Data provided Block Start
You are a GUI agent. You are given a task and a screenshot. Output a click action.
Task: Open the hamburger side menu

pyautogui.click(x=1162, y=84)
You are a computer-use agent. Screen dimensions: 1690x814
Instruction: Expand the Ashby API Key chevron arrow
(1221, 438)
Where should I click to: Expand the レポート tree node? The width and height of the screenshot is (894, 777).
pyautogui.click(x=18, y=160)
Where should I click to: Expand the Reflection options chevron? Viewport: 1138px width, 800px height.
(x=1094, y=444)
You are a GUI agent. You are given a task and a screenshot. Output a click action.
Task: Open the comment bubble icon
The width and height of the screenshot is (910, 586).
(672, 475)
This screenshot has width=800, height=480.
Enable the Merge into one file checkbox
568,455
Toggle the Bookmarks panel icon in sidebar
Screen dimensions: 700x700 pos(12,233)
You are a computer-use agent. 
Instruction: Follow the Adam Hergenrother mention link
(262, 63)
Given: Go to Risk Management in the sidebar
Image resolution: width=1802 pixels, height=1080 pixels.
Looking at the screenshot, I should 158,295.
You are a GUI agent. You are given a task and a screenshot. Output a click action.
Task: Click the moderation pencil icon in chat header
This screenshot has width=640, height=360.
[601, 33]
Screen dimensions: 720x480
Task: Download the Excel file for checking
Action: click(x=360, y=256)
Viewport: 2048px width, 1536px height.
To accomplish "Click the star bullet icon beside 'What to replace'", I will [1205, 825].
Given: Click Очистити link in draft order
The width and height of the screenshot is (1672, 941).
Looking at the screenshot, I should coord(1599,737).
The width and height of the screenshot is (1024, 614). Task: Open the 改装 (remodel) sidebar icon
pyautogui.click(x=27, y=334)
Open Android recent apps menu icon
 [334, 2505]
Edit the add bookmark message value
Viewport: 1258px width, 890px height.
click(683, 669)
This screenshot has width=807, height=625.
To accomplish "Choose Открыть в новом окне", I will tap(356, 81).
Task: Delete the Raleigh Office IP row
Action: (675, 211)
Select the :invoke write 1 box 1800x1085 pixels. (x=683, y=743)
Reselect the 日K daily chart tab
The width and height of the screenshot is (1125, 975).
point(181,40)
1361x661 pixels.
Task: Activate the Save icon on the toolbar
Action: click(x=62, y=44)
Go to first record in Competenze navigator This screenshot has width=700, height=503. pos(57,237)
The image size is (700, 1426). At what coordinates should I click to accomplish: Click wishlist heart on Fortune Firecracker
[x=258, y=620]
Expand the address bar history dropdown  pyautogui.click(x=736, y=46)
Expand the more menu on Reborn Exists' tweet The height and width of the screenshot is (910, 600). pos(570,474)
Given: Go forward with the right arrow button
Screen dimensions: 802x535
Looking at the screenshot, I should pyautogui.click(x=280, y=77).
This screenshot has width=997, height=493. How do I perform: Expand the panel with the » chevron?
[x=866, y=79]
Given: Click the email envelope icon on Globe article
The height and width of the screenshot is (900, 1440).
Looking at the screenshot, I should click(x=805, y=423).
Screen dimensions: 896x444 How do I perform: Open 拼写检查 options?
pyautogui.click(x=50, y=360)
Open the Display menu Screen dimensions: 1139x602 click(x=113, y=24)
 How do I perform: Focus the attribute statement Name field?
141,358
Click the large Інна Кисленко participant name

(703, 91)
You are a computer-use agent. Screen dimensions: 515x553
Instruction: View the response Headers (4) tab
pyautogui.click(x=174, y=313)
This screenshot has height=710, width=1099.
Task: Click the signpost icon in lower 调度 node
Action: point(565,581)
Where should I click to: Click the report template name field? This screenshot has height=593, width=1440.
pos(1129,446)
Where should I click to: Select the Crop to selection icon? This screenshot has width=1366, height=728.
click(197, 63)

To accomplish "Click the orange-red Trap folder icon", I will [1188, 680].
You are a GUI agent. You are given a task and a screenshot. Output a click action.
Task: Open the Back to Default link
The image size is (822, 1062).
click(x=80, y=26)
Data provided Block End
» **Exercise requirements**
Every record must be given again exactly as it was written.

» **Reply**
You are a GUI agent. You are given a task and a screenshot. Output a click action.
Task: Open the hamburger side menu

pyautogui.click(x=1162, y=84)
You are a computer-use agent. Screen dimensions: 1690x814
Instruction: Expand the Ashby API Key chevron arrow
(1221, 438)
Where should I click to: Expand the レポート tree node? The width and height of the screenshot is (894, 777).
pyautogui.click(x=18, y=160)
Where should I click to: Expand the Reflection options chevron? Viewport: 1138px width, 800px height.
(x=1094, y=444)
You are a GUI agent. You are given a task and a screenshot. Output a click action.
Task: Open the comment bubble icon
The width and height of the screenshot is (910, 586).
(672, 475)
This screenshot has width=800, height=480.
Enable the Merge into one file checkbox
568,455
Toggle the Bookmarks panel icon in sidebar
Screen dimensions: 700x700 pos(12,233)
You are a computer-use agent. 
Instruction: Follow the Adam Hergenrother mention link
(262, 63)
Given: Go to Risk Management in the sidebar
Image resolution: width=1802 pixels, height=1080 pixels.
Looking at the screenshot, I should 158,295.
You are a GUI agent. You are given a task and a screenshot. Output a click action.
Task: Click the moderation pencil icon in chat header
This screenshot has width=640, height=360.
[601, 33]
Screen dimensions: 720x480
Task: Download the Excel file for checking
Action: click(x=360, y=256)
Viewport: 2048px width, 1536px height.
To accomplish "Click the star bullet icon beside 'What to replace'", I will [1205, 825].
Given: Click Очистити link in draft order
The width and height of the screenshot is (1672, 941).
Looking at the screenshot, I should coord(1599,737).
The width and height of the screenshot is (1024, 614). Task: Open the 改装 (remodel) sidebar icon
pyautogui.click(x=27, y=334)
Open Android recent apps menu icon
 [334, 2505]
Edit the add bookmark message value
Viewport: 1258px width, 890px height.
click(683, 669)
This screenshot has width=807, height=625.
To accomplish "Choose Открыть в новом окне", I will tap(356, 81).
Task: Delete the Raleigh Office IP row
Action: (675, 211)
Select the :invoke write 1 box 1800x1085 pixels. (x=683, y=743)
Reselect the 日K daily chart tab
The width and height of the screenshot is (1125, 975).
point(181,40)
1361x661 pixels.
Task: Activate the Save icon on the toolbar
Action: click(x=62, y=44)
Go to first record in Competenze navigator This screenshot has width=700, height=503. pos(57,237)
The image size is (700, 1426). At what coordinates should I click to accomplish: Click wishlist heart on Fortune Firecracker
[x=258, y=620]
Expand the address bar history dropdown  pyautogui.click(x=736, y=46)
Expand the more menu on Reborn Exists' tweet The height and width of the screenshot is (910, 600). pos(570,474)
Given: Go forward with the right arrow button
Screen dimensions: 802x535
Looking at the screenshot, I should pyautogui.click(x=280, y=77).
This screenshot has width=997, height=493. How do I perform: Expand the panel with the » chevron?
[x=866, y=79]
Given: Click the email envelope icon on Globe article
The height and width of the screenshot is (900, 1440).
Looking at the screenshot, I should click(x=805, y=423).
Screen dimensions: 896x444 How do I perform: Open 拼写检查 options?
pyautogui.click(x=50, y=360)
Open the Display menu Screen dimensions: 1139x602 click(x=113, y=24)
 How do I perform: Focus the attribute statement Name field?
141,358
Click the large Інна Кисленко participant name

(703, 91)
You are a computer-use agent. Screen dimensions: 515x553
Instruction: View the response Headers (4) tab
pyautogui.click(x=174, y=313)
This screenshot has height=710, width=1099.
Task: Click the signpost icon in lower 调度 node
Action: point(565,581)
Where should I click to: Click the report template name field? This screenshot has height=593, width=1440.
pos(1129,446)
Where should I click to: Select the Crop to selection icon? This screenshot has width=1366, height=728.
click(197, 63)

To accomplish "Click the orange-red Trap folder icon", I will [1188, 680].
You are a GUI agent. You are given a task and a screenshot. Output a click action.
Task: Open the Back to Default link
The image size is (822, 1062).
click(x=80, y=26)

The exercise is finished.